An introduction service for flatmates, converting family homes into partly self-contained apartments and building community-funded homeless shelters are among new attempts to help older women find secure housing.
Women over 55 are the fastest growing group of homeless people in Australia, though men and younger people are much more likely to be homeless, 2016 census data shows. The census data also indicated a much bigger group of women with parlous finances at risk of becoming homeless if they lost casual work shifts or became ill.
Most houses in Australia are too big for one or two people.
Photo: The Sydney Morning Herald
“The census reveals hundreds of thousands of women over 45, on lower incomes and who don’t own their own home,” said Annabelle Daniel, the chief executive of Women’s Community Shelters. “I would regard that as precarious – in a major city on anything less than $50,000 [a year], it’s pretty hard to get by.”
Former property developer Ian Ugarte co-founded Small is the New Big, which provides an education service for property investors about how to use government policies such as boarding house legislation to take existing houses and convert them into smaller micro-apartments that can either be self-contained or have a shared bathroom or kitchen. He calls them co-living houses, but they are much smaller than the big co-living developments such as UKO.
Mr Ugarte said most people looking for a home to rent were single people or couples and most houses were too big. Conversion into co-living houses let tenants save on rent, while the investors generate a bigger return from the property. Small is the New Big has led to the creation of 1000 apartments within 300 houses nationally, including Sydney.
Mr Ugarte said he encouraged investors to make women over the age of 55 the anchor tenant because they were a stabilising influence. “She has generally looked after a house for the last 20 years and managed the finances, timetabling, maintenance, pick-ups, drop-offs,” Mr Ugarte said.
Meanwhile, the Australian Centre for Social Innovation is developing a program to match women as potential housemates, in partnership with aged care and retirement living provider IRT Group.
The program is currently in the design phase with 14 women ranging in age from 50 to 85 in the Wollongong-Illawarra region.
“There is a financial gain that women could share the burden of living arrangements but it is also about women wanting to share life and this concept of home with other women,” said Carla Clarence, a social innovator with the centre.
Most refuges and shelters are government-funded but Women’s Community Shelters, which now has a network of six shelters across Sydney is 50 per cent funded through philanthropy and community fundraising.
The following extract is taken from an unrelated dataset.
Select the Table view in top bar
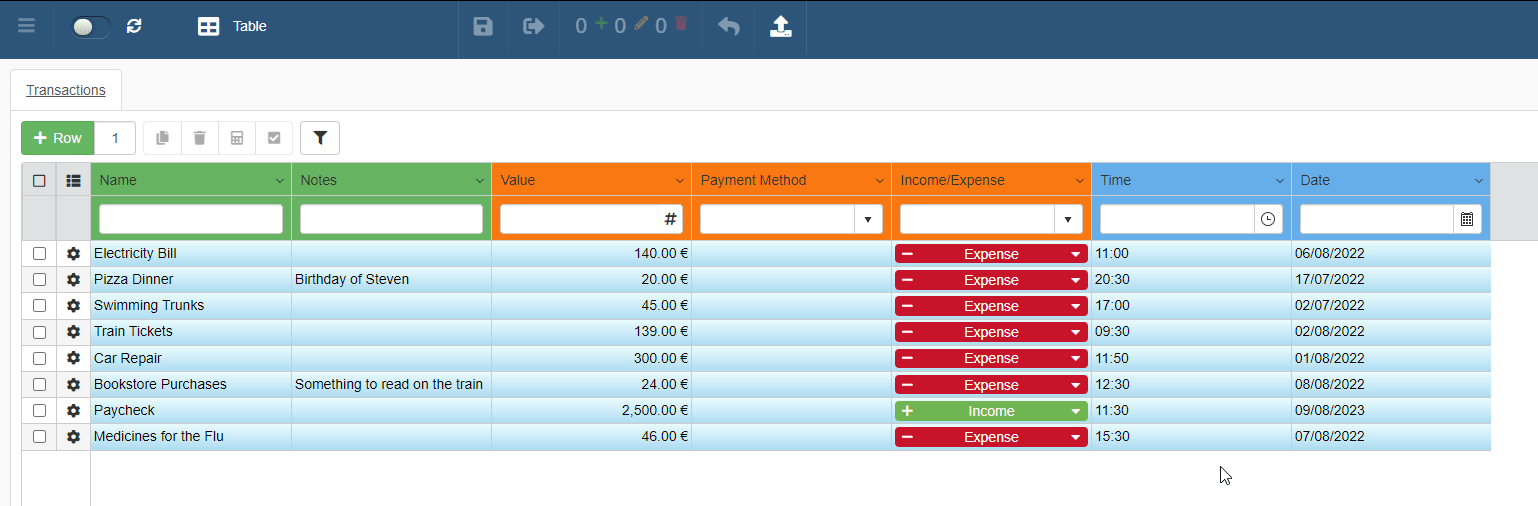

Schools have been involved to teach students about family violence and then take the next step to actually do something about it.
Ms Daniel said women at risk of homelessness in later life had often lived “conventional lives”, taking time out of work to care for children and working casual or part-time jobs.
That description resonates for Jane Weir, 60, who is living on the Central Coast and working as a self-employed cleaner in Sydney. She is renting and having difficulty finding a flatmate to share the expenses.
Ms Weir was a single mother for two children, a son aged 34 and a daughter now 25. She was training as a currency trader when her son was born and later planned to go to university to study psychology, but found it hard to find appropriate childcare so she put her plans on hold to raise her children.
“Because I came from a middle-class background with educated parents I certainly thought I’d own my own home by now and wouldn’t have real concerns about where I live,” Ms Weir said. “I thought I’d have some assets for my later life even if I didn’t have superannuation.”
Ms Weir has about $4000 in super and won’t be eligible for the age pension for another seven years. She counts herself “lucky” she is physically able to work.
Brendan Coates, program director household finances at the Grattan Institute, said the rise in homelessness for women over 55 was coming off a “very low base” but was likely to rise in future given falling rates of home ownership.
“More low-income women are going to find themselves struggling later in life, as high housing costs and low retirement savings mean that they have fewer resources to cope with unexpected shocks such as losing their job or deteriorating health,” Mr Coates said.
Mr Coates said the best solution was for governments to increase the stock of social housing, but it would require $10 billion to $15 billion to return it to historical levels.
Ms Daniel added the real rate of female homelessness was likely to be higher than the census suggests because women tended not to report themselves as homeless unless they were sleeping rough.